I rounded up two galleries near King’s Cross, close together by bike, which, while showing different work, were both very much bothered about the link between materials and the virtual worlds we live in. [Play Lime Bike unlocked jingle.]
Somers Gallery had a two-artist show. I was drawn to it by the relief sculptures of Jack Evans, because, as predicted last year, relief is in. Halfway between a flat image and a sculpture, relief is easily reproducible online, but for its fullness needs to be met in person (unlike some painting which looks better on screen).
At Somers Gallery, the reliefs resembled marble slabs impressively carved with images taken with an Iphone, such as a plastic cup with a tray of fast food. The ephemeral, flat images of ephemera are made permanent. Alas, the sculptural material was of a cheap and light kind, which undermined the tension between permanent and throwaway. I know stone carving is expensive and time-consuming, but if these relief sculptures only convey permanence when seen online, then the virtual maintains its ascendancy over us and we are all doomed.

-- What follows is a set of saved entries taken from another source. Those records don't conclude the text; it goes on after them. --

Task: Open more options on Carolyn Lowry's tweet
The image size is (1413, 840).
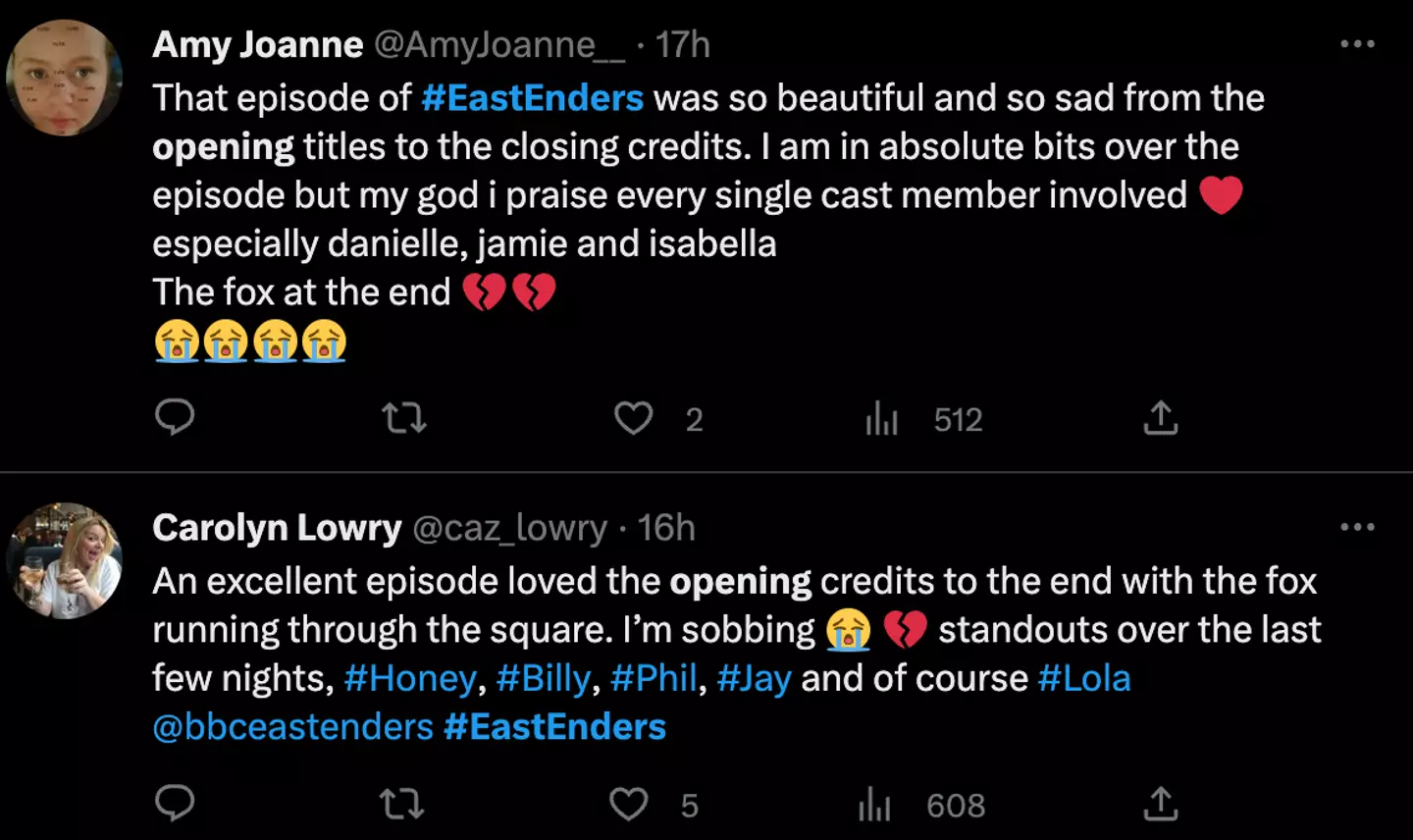Action: tap(1357, 528)
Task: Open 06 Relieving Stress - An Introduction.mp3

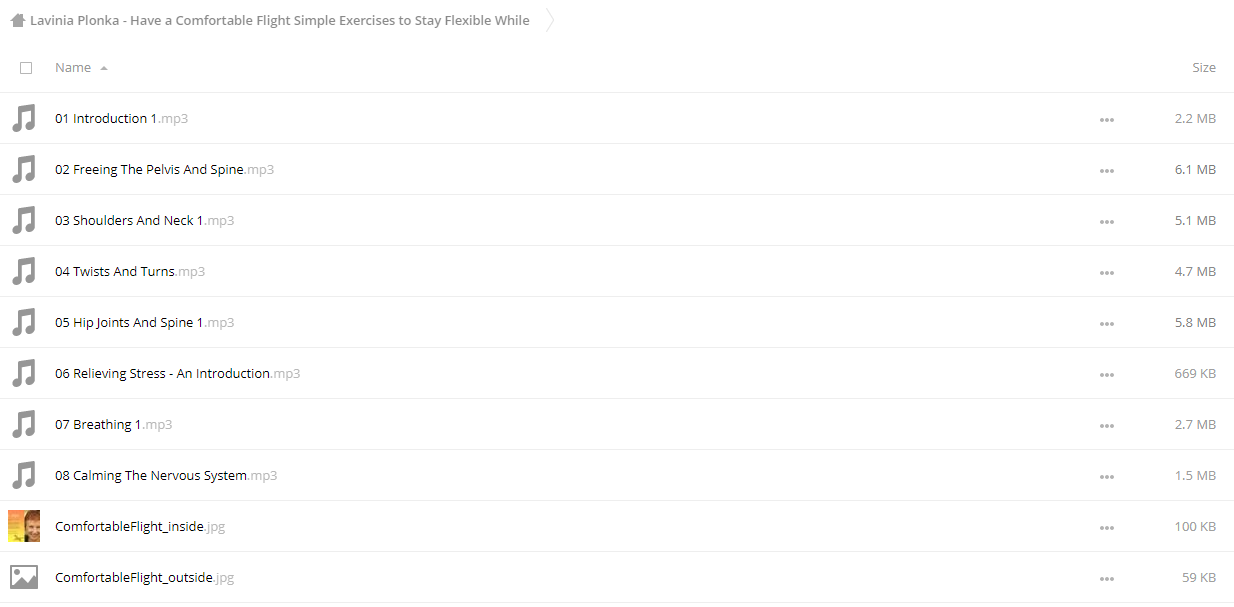Action: tap(177, 374)
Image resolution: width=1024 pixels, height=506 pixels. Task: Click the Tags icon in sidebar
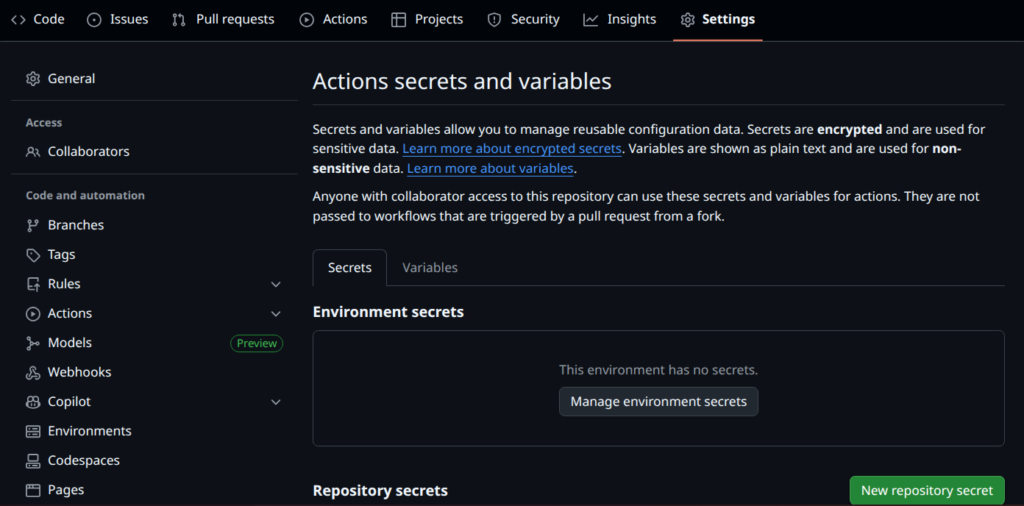click(33, 255)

The paintings by Dylan Doe showed hands twisted into each other and strange skeletal apparati. The concern seems again to be the relation between the body and the machine, but here with a crooked, Heath Robinson bent. I liked the merging of the labour of painting with pictures of hands, but I was not convinced that, within the loose and washy medium of oil paint, the ideas were pushed beyond the kooky or the nostalgic.
At Season Four Episode Six the handmade and the machine also came together. Archie Fooks-Smith places a minutely detailed set of drawings to build up a sense of the multidimensionality of being online. Graphite urls, tabs, emojis and icons are layered into a dense accumulation of time, both in terms of the artist’s manual labour and scary hours spent on the internet. Nestled in the vitrines are drug paraphernalia, electronics, sacred symbols and other allusive objects. The overall effect is of being plugged into the artist’s computer and having his house key inserted into your nose. Chuck in some demon masks and you’ve got yourself a real nightmare of virtual embodiment, intensely detailed but elegantly spare at the same time.
Without conceding to nostalgia, the show conveys the lawless atmosphere of the early internet, a report back from its deepest, most Joseph Conrad corners. Something of this approach is preserved in the exhibition’s nonchalant refusal to put the artist’s ideas into a coherent text. Instead, it provides a phone number that you can call for more information. This, of course, does a good job of representing the covert path that the rest of the work treads. Perhaps folks should give it a ring and decide whether they would like to go along.
‘Latent Relics’ featuring Dylan Doe and Jack Evans runs at Somers Gallery 8 May to 7 June 2025.
Archie Fooks-Smith, ‘URL List Leshy: A Conclusive Ode to the Nightmare Carnival’ runs at Season Four Episode Six 22 May to 5 July.